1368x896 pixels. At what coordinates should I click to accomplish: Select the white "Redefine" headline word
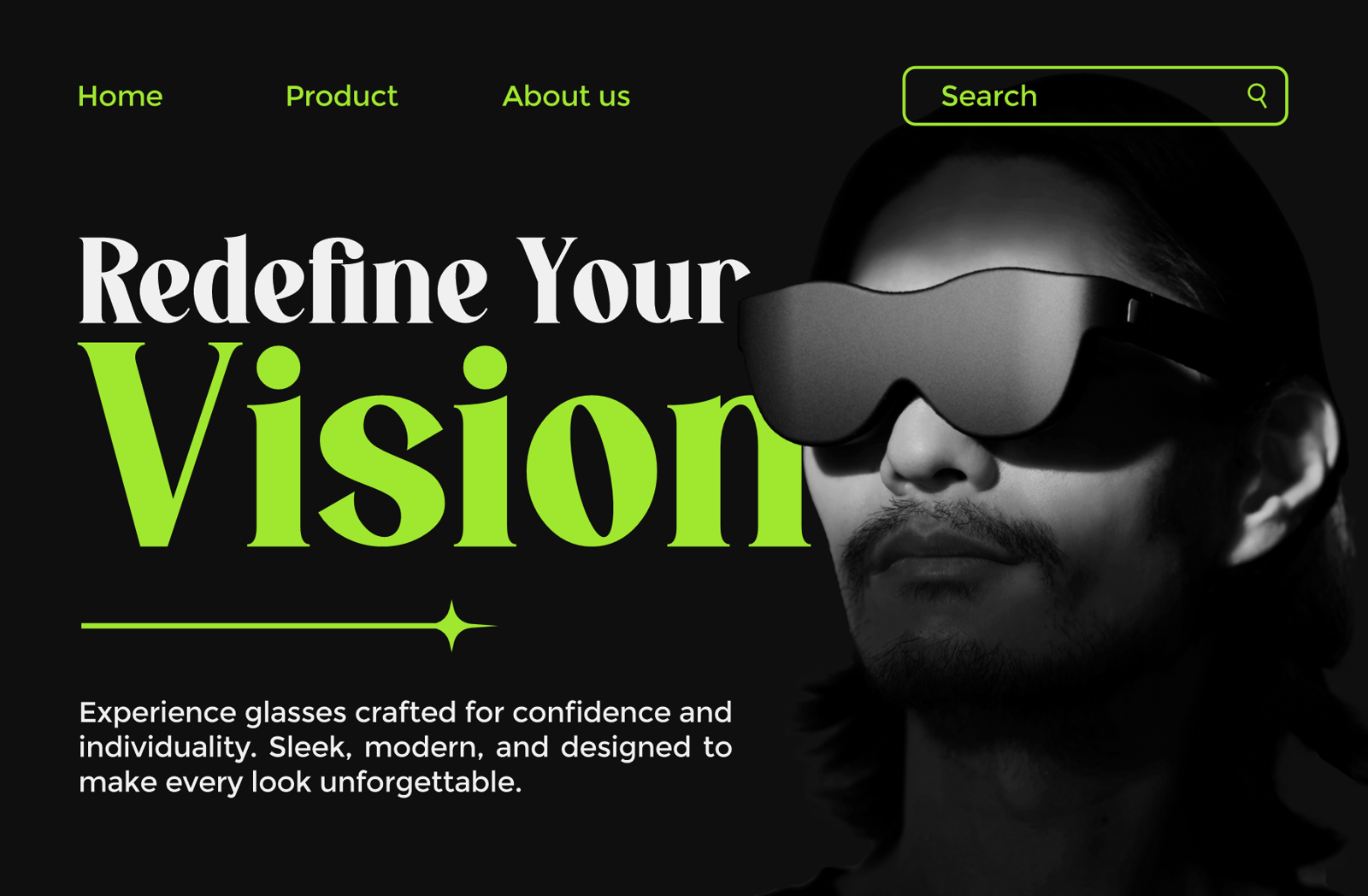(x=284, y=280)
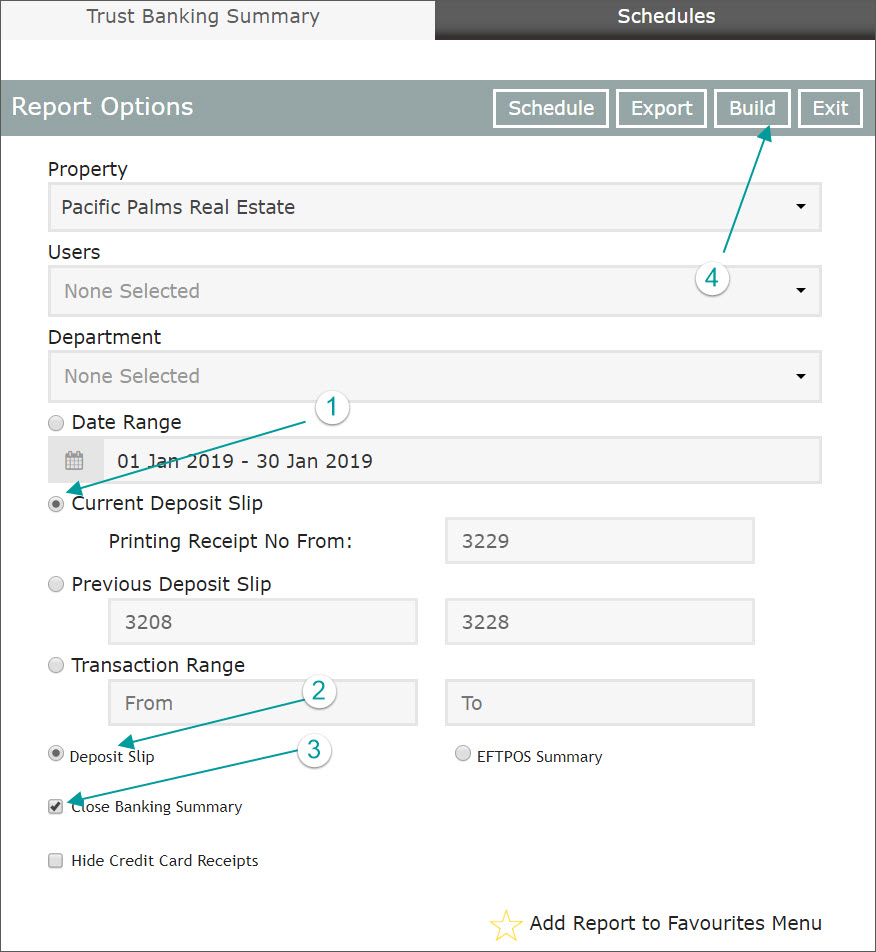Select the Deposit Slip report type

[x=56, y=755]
---
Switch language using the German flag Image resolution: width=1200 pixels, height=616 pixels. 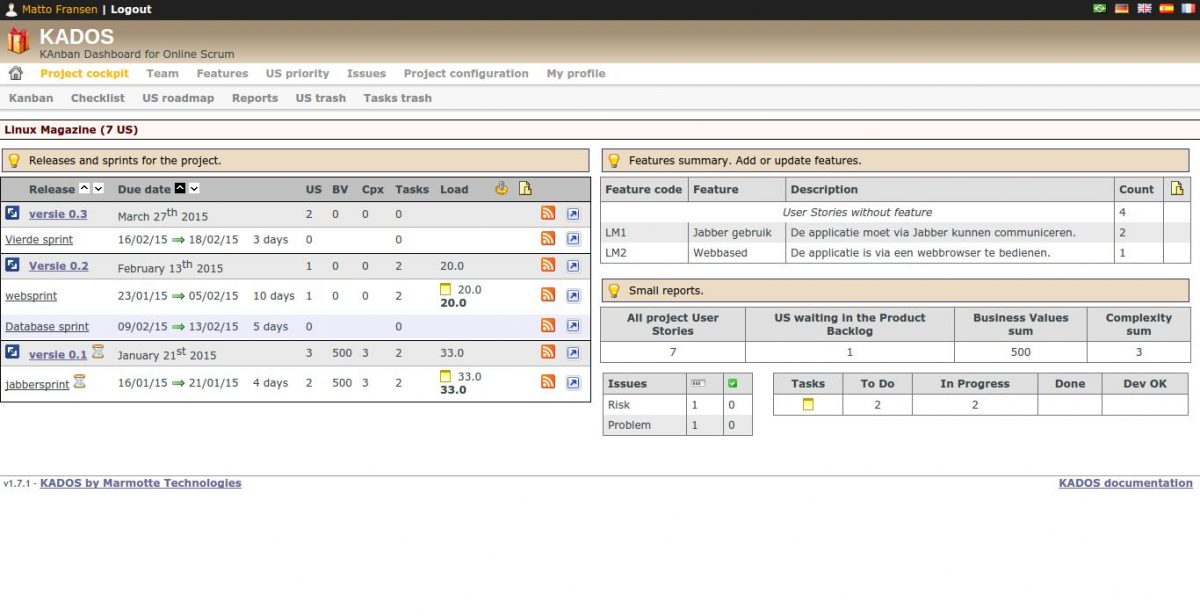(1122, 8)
* * *
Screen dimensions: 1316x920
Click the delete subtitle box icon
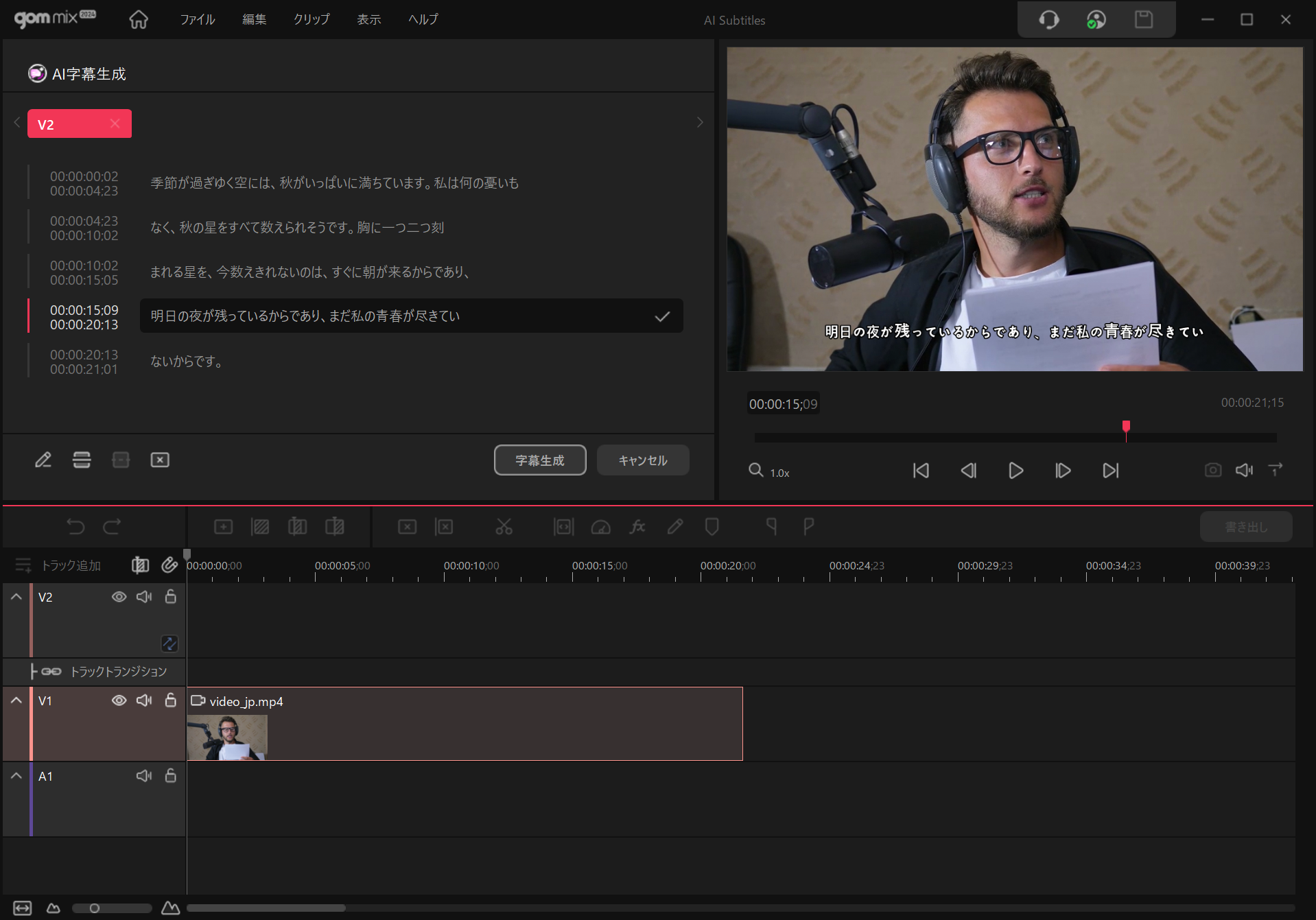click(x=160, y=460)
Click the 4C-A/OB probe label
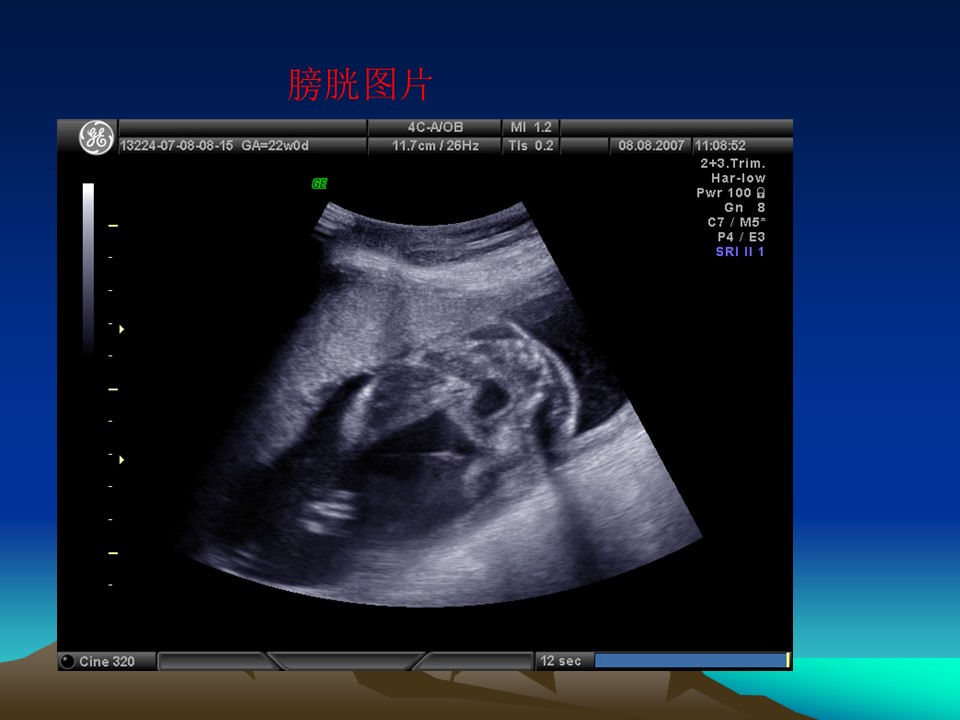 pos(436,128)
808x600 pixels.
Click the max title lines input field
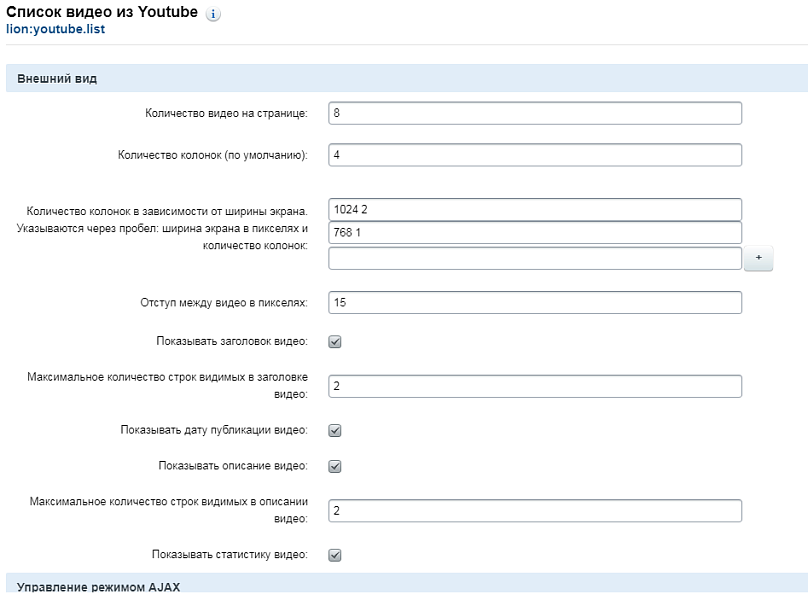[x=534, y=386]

**GIVEN REQUEST**: Put the lines of the rows into a numbered list, starting at the line that contains "808x600 pixels." and ending at the line that contains "[x=534, y=386]", with blank lines omitted. Leave the pictures out of your answer.

**TASK ANSWER**:
1. 808x600 pixels.
2. Click the max title lines input field
3. [x=534, y=386]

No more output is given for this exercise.